O combate ao comércio ilegal de animais silvestres

Enviada em 30/01/2021

A Lei Federal N° 5.197 de 1967, documento jurídico que trata sobre ainimais silvestres, prevê em seu artigo 3°, a proibição do comércio de espécimes da fauna silvestre, assim como objetos e produtos que impliquem em sua caça, perseguição ou destruição. Conquanto, tal prerrogativa não tem surtido o efeito necessário no que tange ao tema de combate ao comércio ilegal de animais silvestres, facilitando, deste modo, o processo de extinção de determinadas espécies. Diante dessa perspectiva, faz-se a análise dos fatores que favorecem esse quadro.

Em uma primeira análise, deve se ressaltar a ausência de medidas governamentais para combater o tráfico e a comercialização de animais silvestres. Nesse sentido, podemos perceber o aumento desse mercado cruel e que possui como único objetivo, o lucro. Tal cenário, vai em desencontro com artigo 225 da Constituição Federal, que prevê, que é dever do poder Público preservar e restaurar os processos ecológicos e espécies fundamentais ao ecossistema.

Ademais, é fundamental apontar o comércio local das cidades como impulsionador do tráfico de animais silvestres de pequeno porte. Segundo a Rede Nacional de Combate ao Tráfico de Animais Silvestres, os animais mais traficados no Brasil, são aves e cobras. Diante de tal exposto, é inadimissível que esse cenário continue a perdurar.

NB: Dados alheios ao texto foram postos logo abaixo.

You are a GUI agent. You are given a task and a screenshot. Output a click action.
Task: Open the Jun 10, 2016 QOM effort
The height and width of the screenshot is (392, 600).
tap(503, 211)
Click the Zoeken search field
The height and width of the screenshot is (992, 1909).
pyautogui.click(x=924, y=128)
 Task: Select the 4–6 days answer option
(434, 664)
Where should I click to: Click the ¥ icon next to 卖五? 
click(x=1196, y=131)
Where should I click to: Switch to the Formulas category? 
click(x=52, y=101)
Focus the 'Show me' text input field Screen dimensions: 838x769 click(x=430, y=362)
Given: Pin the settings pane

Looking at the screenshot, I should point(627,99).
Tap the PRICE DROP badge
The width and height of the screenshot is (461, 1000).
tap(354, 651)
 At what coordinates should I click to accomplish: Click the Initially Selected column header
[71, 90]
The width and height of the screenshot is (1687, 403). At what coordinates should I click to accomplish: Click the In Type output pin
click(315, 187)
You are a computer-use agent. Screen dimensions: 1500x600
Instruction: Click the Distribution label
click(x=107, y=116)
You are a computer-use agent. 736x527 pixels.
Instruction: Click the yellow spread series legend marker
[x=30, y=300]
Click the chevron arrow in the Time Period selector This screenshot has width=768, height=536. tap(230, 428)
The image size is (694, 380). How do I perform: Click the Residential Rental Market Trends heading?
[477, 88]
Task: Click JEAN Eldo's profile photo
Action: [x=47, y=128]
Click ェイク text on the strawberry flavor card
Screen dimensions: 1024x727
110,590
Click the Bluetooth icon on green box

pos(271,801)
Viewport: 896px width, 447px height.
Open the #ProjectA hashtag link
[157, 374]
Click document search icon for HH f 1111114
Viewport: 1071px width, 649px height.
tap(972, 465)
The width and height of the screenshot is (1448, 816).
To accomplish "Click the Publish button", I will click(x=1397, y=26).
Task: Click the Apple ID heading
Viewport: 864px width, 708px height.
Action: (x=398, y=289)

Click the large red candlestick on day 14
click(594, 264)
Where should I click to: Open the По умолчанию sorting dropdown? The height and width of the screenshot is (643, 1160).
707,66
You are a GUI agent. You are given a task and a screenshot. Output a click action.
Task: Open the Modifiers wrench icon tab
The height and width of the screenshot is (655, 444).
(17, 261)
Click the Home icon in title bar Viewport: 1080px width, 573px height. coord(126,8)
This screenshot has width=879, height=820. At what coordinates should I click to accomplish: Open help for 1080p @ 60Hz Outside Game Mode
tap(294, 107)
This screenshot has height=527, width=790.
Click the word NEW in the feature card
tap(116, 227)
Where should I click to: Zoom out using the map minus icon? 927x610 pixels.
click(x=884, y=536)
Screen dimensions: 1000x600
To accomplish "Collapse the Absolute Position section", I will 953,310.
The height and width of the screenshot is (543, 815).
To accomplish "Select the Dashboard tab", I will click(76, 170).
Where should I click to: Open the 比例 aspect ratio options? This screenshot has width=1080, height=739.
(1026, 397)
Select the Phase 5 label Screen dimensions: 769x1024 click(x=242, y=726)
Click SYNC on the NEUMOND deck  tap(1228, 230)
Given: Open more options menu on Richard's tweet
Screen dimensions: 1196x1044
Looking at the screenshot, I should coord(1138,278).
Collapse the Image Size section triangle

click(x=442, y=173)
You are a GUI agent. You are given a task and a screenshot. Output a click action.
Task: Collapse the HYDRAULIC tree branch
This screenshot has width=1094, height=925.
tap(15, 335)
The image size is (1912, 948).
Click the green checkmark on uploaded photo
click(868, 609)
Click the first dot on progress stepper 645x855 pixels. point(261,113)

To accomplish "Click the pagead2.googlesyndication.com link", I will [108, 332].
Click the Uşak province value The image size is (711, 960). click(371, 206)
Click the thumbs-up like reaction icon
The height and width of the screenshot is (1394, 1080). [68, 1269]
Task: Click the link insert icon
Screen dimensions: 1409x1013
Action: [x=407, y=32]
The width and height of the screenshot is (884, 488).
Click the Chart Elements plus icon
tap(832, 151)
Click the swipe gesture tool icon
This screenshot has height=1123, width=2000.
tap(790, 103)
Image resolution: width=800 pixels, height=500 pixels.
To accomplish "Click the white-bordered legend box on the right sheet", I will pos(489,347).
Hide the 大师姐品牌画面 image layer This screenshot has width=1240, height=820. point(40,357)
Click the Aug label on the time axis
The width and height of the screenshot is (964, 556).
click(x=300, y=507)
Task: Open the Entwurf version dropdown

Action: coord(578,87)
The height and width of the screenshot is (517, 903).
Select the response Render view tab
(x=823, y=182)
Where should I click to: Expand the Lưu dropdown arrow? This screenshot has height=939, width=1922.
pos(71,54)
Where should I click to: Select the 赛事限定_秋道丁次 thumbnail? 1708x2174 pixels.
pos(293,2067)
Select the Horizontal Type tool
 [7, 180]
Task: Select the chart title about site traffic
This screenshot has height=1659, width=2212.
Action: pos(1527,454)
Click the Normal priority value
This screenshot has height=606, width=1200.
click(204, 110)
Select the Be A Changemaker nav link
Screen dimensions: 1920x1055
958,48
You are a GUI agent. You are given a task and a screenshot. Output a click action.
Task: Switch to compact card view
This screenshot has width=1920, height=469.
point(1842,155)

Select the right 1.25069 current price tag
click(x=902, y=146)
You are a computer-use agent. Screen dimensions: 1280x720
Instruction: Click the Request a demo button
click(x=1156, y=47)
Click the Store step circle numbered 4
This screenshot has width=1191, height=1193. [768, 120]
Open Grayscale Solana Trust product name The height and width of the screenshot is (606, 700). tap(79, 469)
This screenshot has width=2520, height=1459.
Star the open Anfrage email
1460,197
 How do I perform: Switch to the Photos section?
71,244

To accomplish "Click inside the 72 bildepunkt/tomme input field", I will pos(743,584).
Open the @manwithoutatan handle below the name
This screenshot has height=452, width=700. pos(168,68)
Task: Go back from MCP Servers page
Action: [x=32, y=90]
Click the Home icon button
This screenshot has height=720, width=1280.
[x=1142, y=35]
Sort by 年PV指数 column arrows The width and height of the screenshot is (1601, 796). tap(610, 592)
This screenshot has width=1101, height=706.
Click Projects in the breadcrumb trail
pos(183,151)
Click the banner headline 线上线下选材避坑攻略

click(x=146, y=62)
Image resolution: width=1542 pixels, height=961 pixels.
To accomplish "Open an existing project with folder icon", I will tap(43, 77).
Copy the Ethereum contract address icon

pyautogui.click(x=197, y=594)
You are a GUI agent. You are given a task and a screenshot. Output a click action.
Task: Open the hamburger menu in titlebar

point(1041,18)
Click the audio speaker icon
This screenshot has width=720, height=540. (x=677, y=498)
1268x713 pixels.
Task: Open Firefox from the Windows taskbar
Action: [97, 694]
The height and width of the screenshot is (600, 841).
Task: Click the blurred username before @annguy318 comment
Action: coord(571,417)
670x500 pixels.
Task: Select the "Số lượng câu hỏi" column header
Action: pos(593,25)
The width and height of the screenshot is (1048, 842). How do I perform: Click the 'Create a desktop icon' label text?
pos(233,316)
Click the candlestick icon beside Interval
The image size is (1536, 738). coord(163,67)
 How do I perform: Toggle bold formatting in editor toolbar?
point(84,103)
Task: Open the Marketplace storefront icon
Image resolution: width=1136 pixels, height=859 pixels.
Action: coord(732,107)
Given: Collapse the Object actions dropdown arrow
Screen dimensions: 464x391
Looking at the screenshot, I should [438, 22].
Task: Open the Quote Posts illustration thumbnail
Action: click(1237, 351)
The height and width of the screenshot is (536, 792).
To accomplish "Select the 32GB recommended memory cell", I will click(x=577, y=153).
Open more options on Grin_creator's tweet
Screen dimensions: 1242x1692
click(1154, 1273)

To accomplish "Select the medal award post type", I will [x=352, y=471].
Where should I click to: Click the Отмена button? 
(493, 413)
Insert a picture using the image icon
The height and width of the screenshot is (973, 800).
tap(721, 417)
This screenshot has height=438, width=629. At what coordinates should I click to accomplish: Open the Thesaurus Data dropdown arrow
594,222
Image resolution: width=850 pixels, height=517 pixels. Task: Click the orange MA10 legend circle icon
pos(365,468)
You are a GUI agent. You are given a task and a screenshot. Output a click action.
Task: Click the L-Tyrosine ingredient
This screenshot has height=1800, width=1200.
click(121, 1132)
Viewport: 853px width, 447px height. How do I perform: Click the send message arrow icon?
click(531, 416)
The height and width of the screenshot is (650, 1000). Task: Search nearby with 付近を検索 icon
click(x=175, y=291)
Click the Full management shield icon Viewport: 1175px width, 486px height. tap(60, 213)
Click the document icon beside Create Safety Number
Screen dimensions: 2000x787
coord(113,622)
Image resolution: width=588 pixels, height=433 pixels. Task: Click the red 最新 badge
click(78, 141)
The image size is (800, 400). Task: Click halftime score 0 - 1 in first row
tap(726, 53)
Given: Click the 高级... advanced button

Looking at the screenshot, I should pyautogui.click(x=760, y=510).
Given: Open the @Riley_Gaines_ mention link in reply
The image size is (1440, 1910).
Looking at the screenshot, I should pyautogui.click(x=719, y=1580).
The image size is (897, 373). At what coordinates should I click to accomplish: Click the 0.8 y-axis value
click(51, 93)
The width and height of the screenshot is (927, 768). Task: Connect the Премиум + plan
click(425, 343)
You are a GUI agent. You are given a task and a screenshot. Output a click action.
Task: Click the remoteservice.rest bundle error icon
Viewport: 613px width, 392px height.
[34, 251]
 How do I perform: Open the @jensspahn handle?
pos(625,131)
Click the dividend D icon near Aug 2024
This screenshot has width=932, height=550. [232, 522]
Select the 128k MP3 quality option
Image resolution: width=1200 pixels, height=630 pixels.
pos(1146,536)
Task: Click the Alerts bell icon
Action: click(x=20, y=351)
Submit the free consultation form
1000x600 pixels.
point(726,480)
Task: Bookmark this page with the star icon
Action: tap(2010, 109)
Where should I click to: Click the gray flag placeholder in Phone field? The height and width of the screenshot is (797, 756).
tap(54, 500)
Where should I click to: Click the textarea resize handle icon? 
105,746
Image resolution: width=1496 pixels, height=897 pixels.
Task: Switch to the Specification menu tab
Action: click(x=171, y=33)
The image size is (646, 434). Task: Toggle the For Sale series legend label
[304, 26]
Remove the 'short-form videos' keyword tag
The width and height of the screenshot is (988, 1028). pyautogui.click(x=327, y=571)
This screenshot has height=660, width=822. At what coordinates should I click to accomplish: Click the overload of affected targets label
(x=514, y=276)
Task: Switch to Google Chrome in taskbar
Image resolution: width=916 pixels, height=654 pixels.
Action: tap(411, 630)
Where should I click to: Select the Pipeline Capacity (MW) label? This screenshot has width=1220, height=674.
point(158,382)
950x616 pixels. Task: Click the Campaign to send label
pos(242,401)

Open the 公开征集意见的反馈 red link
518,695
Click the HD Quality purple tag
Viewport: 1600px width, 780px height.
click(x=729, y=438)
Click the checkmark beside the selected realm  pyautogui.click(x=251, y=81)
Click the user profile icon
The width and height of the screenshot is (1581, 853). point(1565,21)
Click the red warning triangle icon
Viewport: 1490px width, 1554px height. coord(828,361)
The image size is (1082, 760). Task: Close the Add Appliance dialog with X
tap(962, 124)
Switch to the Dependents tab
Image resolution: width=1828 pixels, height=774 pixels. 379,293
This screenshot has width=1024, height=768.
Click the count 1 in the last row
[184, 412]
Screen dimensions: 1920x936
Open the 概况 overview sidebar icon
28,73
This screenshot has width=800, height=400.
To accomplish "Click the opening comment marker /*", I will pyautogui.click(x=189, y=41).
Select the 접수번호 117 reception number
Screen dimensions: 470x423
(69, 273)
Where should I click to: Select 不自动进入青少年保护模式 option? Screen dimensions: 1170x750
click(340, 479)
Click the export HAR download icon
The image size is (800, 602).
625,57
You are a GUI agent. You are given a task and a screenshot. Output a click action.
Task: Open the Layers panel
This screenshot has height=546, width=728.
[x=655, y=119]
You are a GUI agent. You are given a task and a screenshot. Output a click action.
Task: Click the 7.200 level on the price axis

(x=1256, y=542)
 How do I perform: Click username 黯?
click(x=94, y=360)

Desse modo, é imprescíndivel que o Poder Público juntamente com as instituições de ensino promovem por meio de aulas, palestras e orgãos fiscalizadores, ações onde a população possa conhecer a fauna brasileira, e assim atráves dos conhecimentos adquiridos induzir à todos a conscientização e a importância da preservação dos animais silvestres. Assim, se consolidando uma sociedade com uma maior responsabilidade ambiental, consciente e consequentemente uma diminuição do tráfico de animais silvestres no Brasil. Tais medidas também garantira um maior cumprimento das leis ambientais vigente em nosso país.